Sunday, July 7, 2013

Taking Little Stock(er) is Better than No Stock(er)


In the course of the completely unsystematic way I find obscure works I've run across comparatively few composers from Minnesota, home of most of my extended family, aside from the wonderful Aaron Jay Kernis and the less wonderful Rolv Yttrehus.  Carl Ruggles doesn't really count, as he was a New Englander for most of his life and only spent a handful of years in the state despite his vigorous efforts to turn a local orchestra into a new music powerhouse.

One Minnesotan that came to the fore in my research as quickly as I was unable to find any other pieces of theirs was Clara Stocker, a figure obscure enough that I wasn't able to find any pictures of her online (hence the condensed score header above).  Born in Duluth and taught early on by her mother Stella, Stocker was a music critic to two different Duluth newspapers (the News Tribune and the Herald) and wrote program notes for the Duluth Symphony.  She also taught French, and one of her most interesting studies was an attempt to teach phonetics using musical notation, or tonetics, and wrote papers on French Tonetics in the 20's which are available through Internet Archive (and more completely in JStor if you've got a institutional registration).  She was also deeply interested in Finnish culture and art, maintaining a friendship with the painter Juho Rissanen and writing a number of works based on Finnish music and legends (including the only other piece of hers to be published, a set of Finnish folk song arrangements for recorders).

The only piece of hers I've seen in print (aside from those recorder pieces) is the Two Little Pieces for piano, published in 1937 by the seminal periodical New Music Edition (which has been previously featured here) along with two pieces by the Cuban composer Alejandro García Caturla.  They were the result of the summer of 1936, spent studying with John J. Becker, a member of the American Five and someone I'll get to later (with one of my own performances to boot).  Becker was a pioneer of free dissonance and an important, if now forgotten, figure in the birth of modernist music in America, and Stocker's work here reflects his influence in its use of dissonant counterpoint.

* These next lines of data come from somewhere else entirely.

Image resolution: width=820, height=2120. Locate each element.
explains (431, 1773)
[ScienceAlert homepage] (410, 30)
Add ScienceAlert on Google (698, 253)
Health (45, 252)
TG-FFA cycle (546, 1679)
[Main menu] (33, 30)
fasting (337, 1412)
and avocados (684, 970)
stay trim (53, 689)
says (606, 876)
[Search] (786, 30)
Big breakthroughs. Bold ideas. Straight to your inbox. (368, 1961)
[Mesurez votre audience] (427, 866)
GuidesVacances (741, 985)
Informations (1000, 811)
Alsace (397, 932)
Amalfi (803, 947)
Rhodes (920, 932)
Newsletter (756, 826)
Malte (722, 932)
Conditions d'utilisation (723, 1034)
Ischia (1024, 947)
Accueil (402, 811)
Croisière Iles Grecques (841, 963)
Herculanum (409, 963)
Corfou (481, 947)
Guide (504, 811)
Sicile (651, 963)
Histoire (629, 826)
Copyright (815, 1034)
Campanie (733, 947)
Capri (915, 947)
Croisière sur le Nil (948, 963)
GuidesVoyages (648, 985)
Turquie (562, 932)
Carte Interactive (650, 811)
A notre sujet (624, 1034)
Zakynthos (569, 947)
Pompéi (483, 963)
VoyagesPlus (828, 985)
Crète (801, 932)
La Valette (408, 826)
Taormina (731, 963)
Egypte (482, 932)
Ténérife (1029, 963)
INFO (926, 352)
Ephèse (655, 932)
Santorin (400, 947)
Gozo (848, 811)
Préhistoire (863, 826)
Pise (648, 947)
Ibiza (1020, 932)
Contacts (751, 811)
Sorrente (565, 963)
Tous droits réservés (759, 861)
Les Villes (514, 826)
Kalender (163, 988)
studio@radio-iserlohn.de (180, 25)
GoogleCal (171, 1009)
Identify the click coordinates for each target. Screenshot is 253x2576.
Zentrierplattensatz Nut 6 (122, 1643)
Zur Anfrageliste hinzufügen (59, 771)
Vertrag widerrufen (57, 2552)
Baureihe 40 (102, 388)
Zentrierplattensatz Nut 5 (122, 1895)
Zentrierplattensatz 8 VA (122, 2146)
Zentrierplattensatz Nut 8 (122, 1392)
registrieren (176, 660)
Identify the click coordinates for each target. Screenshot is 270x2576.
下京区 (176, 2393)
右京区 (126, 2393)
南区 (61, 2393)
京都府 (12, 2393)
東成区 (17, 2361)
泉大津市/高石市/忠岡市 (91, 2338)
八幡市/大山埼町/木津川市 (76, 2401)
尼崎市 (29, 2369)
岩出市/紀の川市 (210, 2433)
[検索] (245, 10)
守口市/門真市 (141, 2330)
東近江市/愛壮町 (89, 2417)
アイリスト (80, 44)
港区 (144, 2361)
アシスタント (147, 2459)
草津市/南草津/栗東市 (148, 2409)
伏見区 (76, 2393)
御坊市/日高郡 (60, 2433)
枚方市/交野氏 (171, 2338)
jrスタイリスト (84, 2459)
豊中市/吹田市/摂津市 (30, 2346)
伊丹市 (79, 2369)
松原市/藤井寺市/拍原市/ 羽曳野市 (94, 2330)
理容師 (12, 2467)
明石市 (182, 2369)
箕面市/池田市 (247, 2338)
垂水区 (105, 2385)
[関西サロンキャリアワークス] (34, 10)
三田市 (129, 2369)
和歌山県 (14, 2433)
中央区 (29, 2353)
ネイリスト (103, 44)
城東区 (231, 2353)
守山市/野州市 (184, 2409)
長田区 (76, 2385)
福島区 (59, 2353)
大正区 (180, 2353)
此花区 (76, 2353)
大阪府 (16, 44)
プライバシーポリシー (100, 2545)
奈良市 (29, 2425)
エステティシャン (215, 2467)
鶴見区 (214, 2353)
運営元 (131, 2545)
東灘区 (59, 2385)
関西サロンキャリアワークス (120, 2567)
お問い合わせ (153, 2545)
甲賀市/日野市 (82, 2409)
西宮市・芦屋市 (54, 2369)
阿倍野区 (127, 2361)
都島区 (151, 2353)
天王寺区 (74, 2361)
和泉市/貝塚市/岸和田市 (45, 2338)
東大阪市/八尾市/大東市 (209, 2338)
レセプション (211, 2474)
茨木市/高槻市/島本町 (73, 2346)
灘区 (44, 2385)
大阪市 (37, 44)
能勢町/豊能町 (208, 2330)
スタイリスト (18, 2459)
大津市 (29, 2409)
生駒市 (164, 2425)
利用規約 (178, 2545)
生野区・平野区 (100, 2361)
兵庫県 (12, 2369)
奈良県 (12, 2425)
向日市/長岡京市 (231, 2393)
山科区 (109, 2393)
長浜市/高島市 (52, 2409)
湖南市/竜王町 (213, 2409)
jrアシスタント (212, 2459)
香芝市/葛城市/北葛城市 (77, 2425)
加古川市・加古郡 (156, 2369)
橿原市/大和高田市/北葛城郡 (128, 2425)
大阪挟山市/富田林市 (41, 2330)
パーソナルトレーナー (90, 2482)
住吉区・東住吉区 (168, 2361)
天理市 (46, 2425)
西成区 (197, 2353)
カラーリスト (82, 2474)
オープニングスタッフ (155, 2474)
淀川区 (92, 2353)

(Click each for larger view)

Now, you'll probably see that the first of the two pieces is technically longer than a page, and that's fine, because I'm more fond of the second, and I never said that pieces shorter than a page weren't admissable (and we'll be seeing more of those soon enough *COUGH* Howard Skempton *COUGH*).  Both pieces are acidic contrapuntal whirls, fascinating little artifacts from a time when American music could have gone in any direction and not just the most academically provable and financially viable ones.  The first piece, Vivace, is too hard for me to make a recording quickly, and sounds best played as fast as possible to cover up wrinkles in the counterpoint.  The second piece, Moderato poco scherzando is an enchanting duet, like a pair of songbirds separated by mountain peaks.  Both of them are best played with sparse pedalling and a keen ear for harmonic flexibility, and I wonder how many other of her works are written in this style.  I've made a YouTube performance of the second one so you can judge for yourself how successful her tutelage under Becker was; I choose to think it worked out just fine.